Hope everyone’s studies are going well. just a quick question
In the Behavioral Finance book P355, can someone please explain why a client moves from a single low basis stock to holding a diversified portfolio of lower-basis stocks with the completeness portfolio? Thanks
a single stock with low basis is a high risk stock.
2 reasons …
if that stock itself does not do well - his entire wealth is invested in that stock.
if the stock does well - and appreciates in value - given his low basis (original cost of purchase) he has high capital gains - so he will incur an extremely high capital gains tax - if he sells the stock
and the bigger reason - CFAI likes diversification - spreading your eggs in multiple baskets … (so you can have multiple small omelettes instead of one gigantic one).
what they are stating is that you could end up with a completeness portfolio with stocks with even lower cost basis - and that could end up being a risk - because you end up having a tax liability.
what they are stating is that you could end up with a completeness portfolio with stocks with even lower cost basis - and that could end up being a risk - because you end up having a tax liability.
I really appreciate your time and help!
What i’m not understanding is this: let’s say you have a concentrated position at some cost basis today, then you invest in the index to diversify… if you’re buying the index today… why would you end up with an even lower cost basis later?
I guess it has something to do when they say “not current stocks”, meaning their cost basis is < concentrated position’s cost basis?
Why wouldn’t they be current if you’re just investing in the index now to diversify
you would be investing in the index slowly - not all at once. say you sold X$ of your position (not all) today and bought X$ of other stock … and then do this progressively over time … you might end up with a situation described - where you are buying other lower cost bases stock over time. and hence diversifying your position.
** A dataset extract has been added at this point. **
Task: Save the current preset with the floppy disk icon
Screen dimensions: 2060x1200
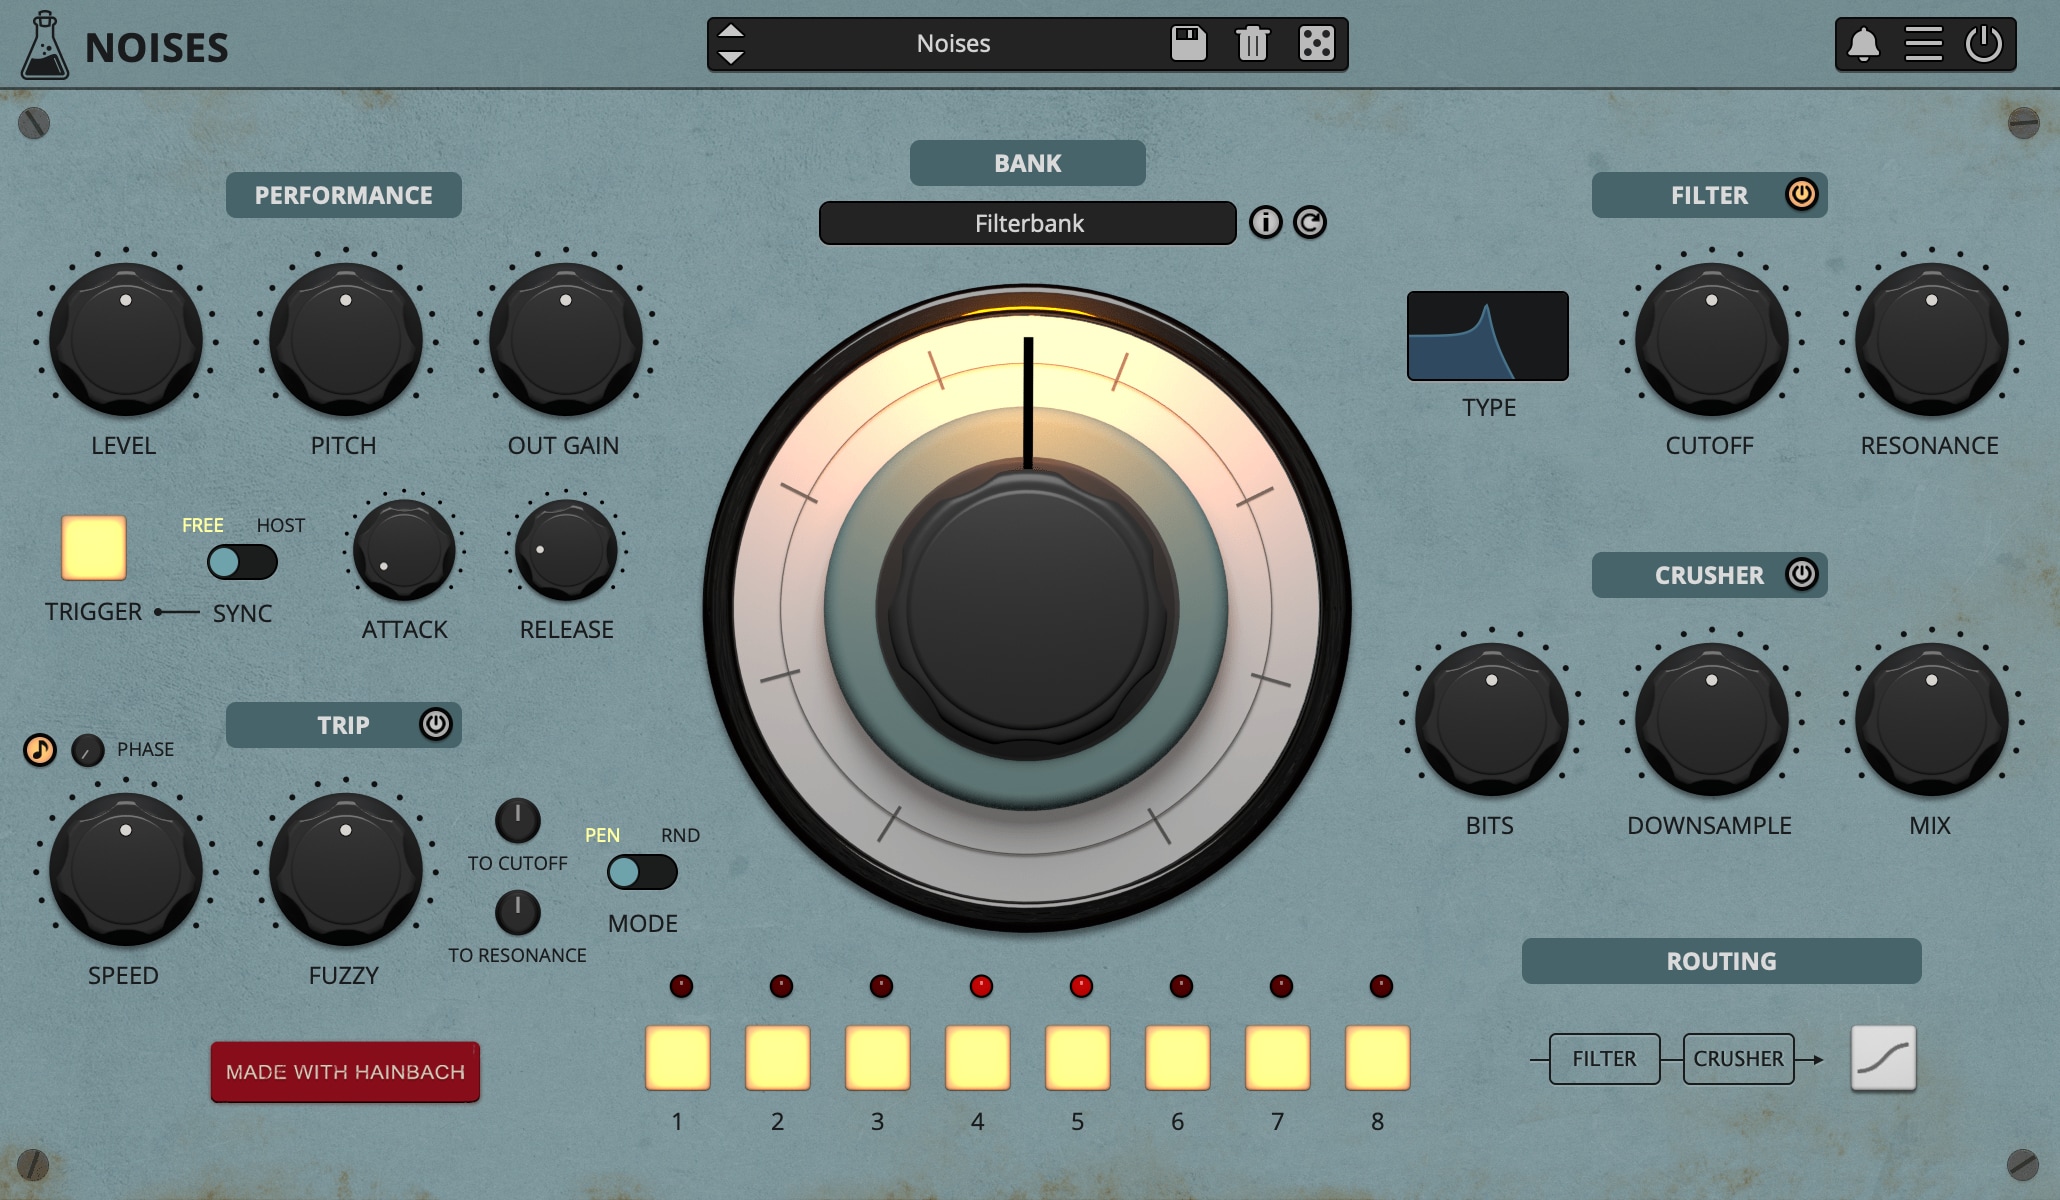Action: pyautogui.click(x=1190, y=44)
You would end up with current cost basis of all other stock only if you sold all of your position and bought all (which is the precipitous situation – decrease precipitously early on).
Hi, on this statement from CFAI text in bold, Capital loss harvesting in the completeness portfolio allows a concurrent sale of the concentrated stock position without a tax liability. Over time, the size of the concentrated stock position is whittled down to zero, whereas the completeness portfolio becomes an index-tracking one.”
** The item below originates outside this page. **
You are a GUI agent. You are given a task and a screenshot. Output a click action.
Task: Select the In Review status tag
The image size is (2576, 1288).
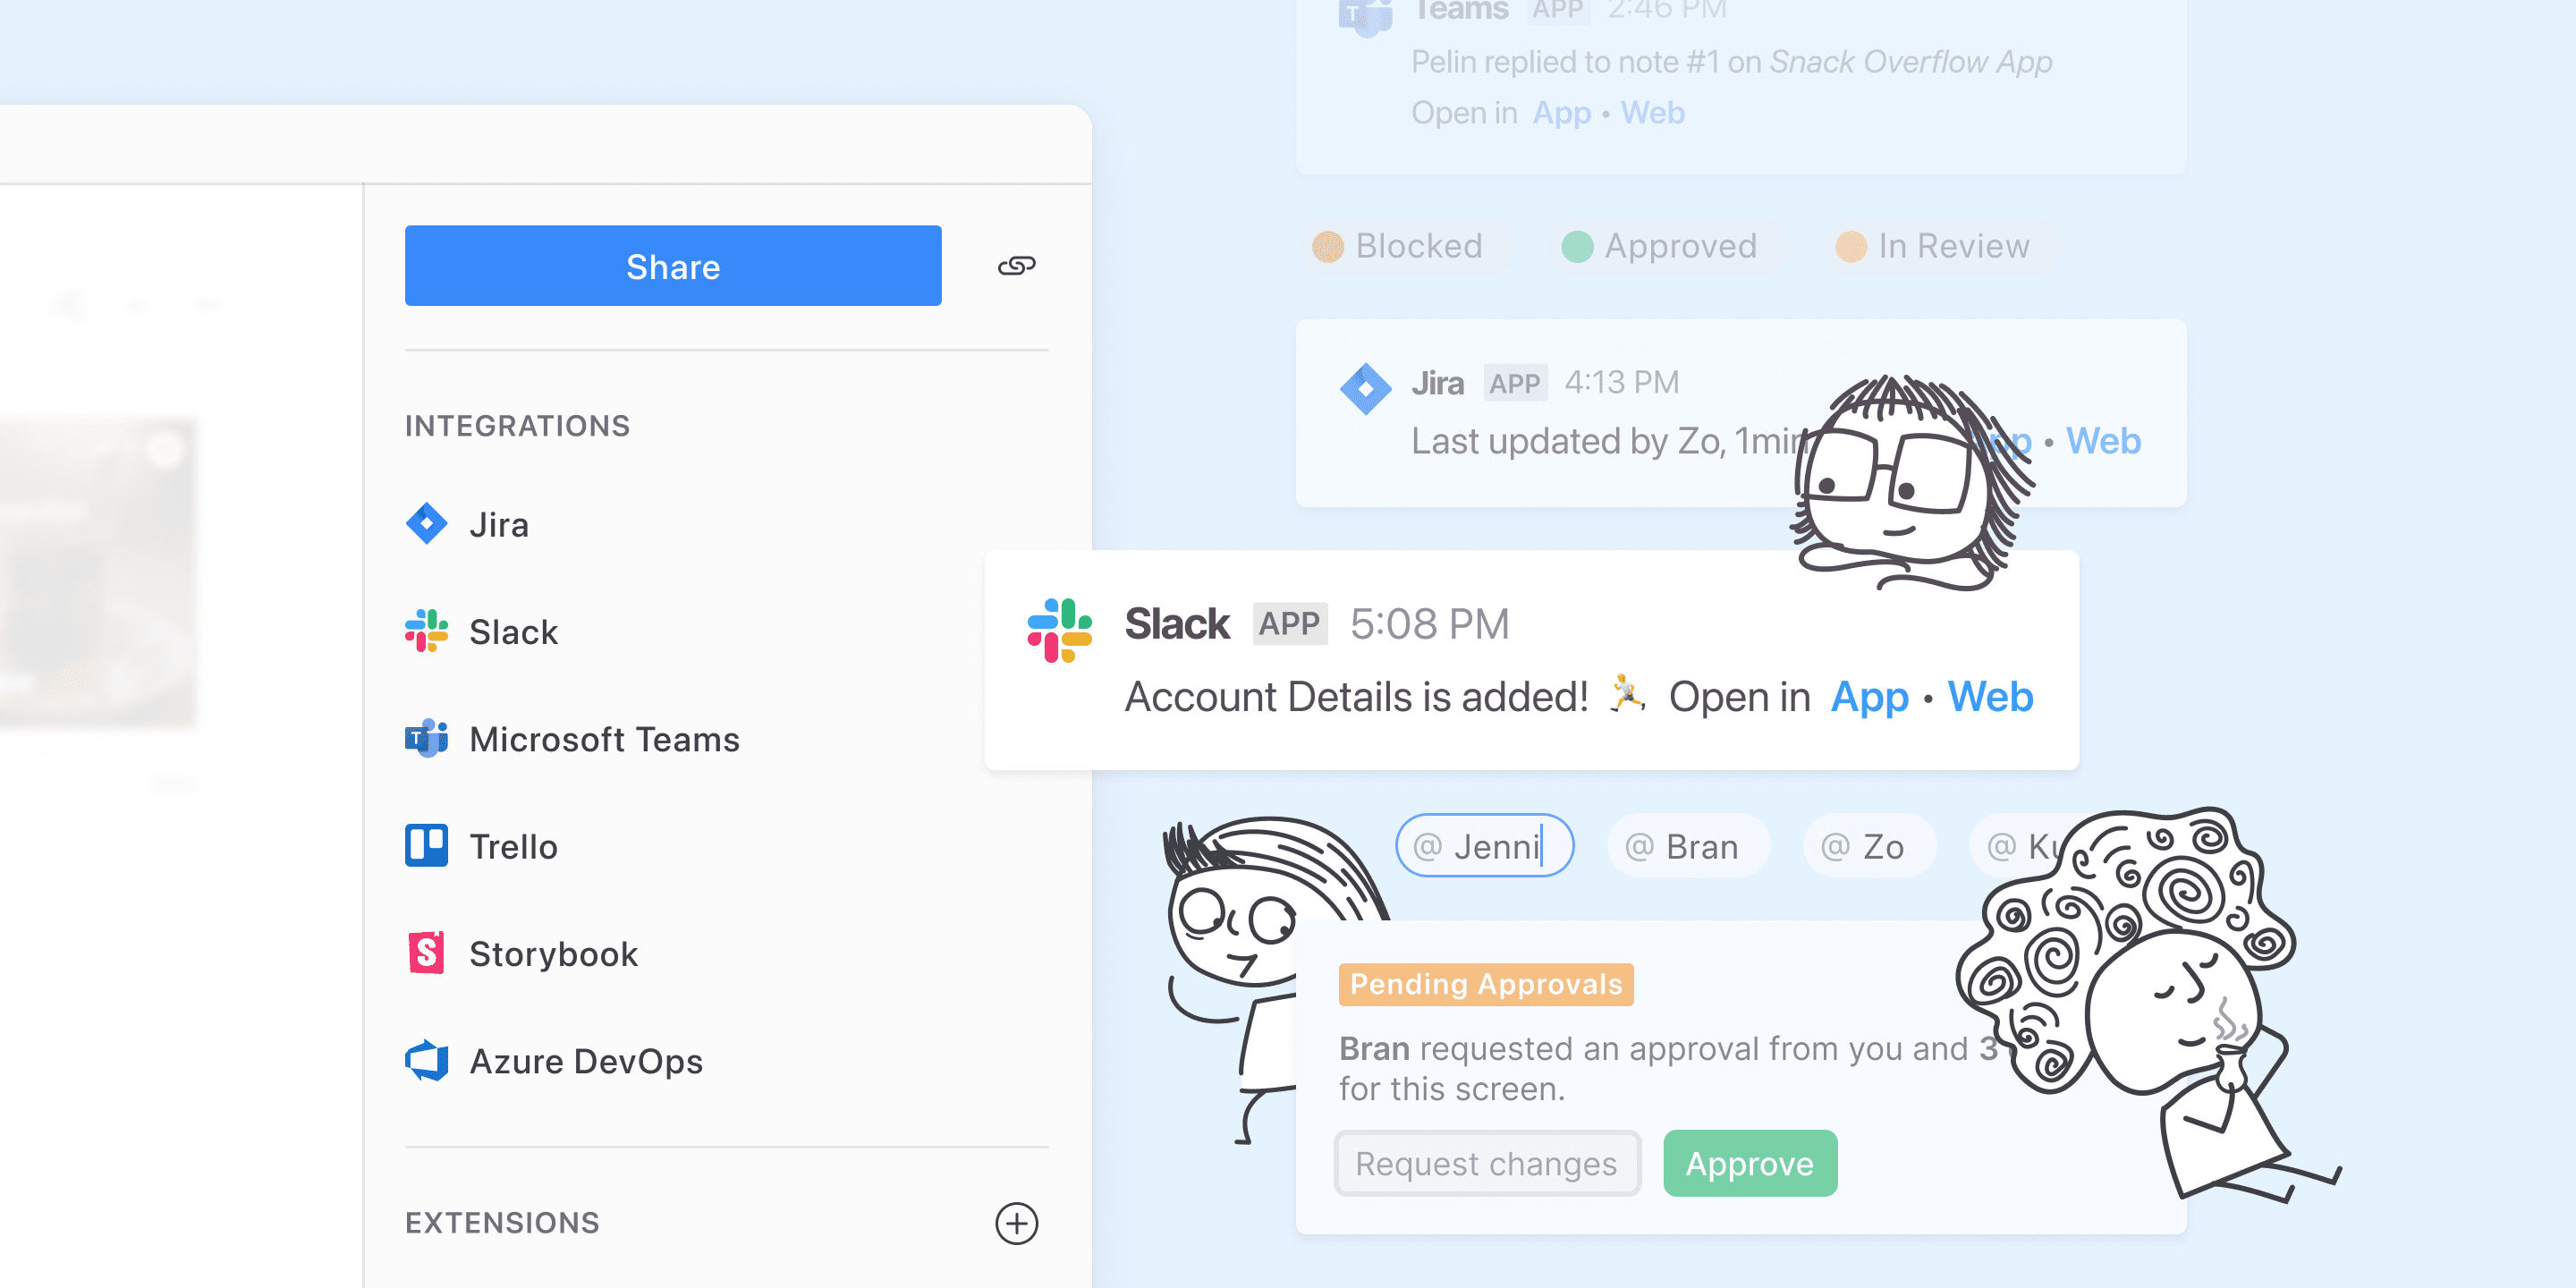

May I seek anyone’s kind assistance to explain the sentence in bold please? Why isit only in a completness portfolio that you could harvest capital loss?
you sell a portion of your portfolio at a loss, tax laws allow you to take and adjust that loss against the remaining portfolio gains - so you pay lower taxes. (Do not incur as much or even maybe no tax liability).
Thank you. I understand that any loss in the concentrated stock will allow you to reap tax in capital loss, but that is only if you have capital gains to offset. If the correlation of the concentrated stock versus that of other holdings within the portfolio is low, a drop in the concentrated stock may likely mean that an increase in the other holdings, which thus enables you to reap the capital loss tax.
This may – _ may _ – be true if you’re talking about the correlation of the assets’ prices. However, if you’re talking about the correlation of the assets’ _ returns _, you cannot say whether a loss in one will likely mean a gain in the other. And in portfolio management, we talk about (or, more accurately, are supposed to be talking about) correlations of _ returns _.
This is the main reason I hate phrase “correlation of assets”; it’s sloppy language, and it leads to sloppy thinking.
It’s interesting (i.e., dismaying) to see how many people – including professors who should know better – who don’t understand the difference between correlation of returns and correlation of prices.
The curriculum is guilty of sloppy language and, consequently, I suspect, sloppy analysis, for precisely this reason. It’s appalling.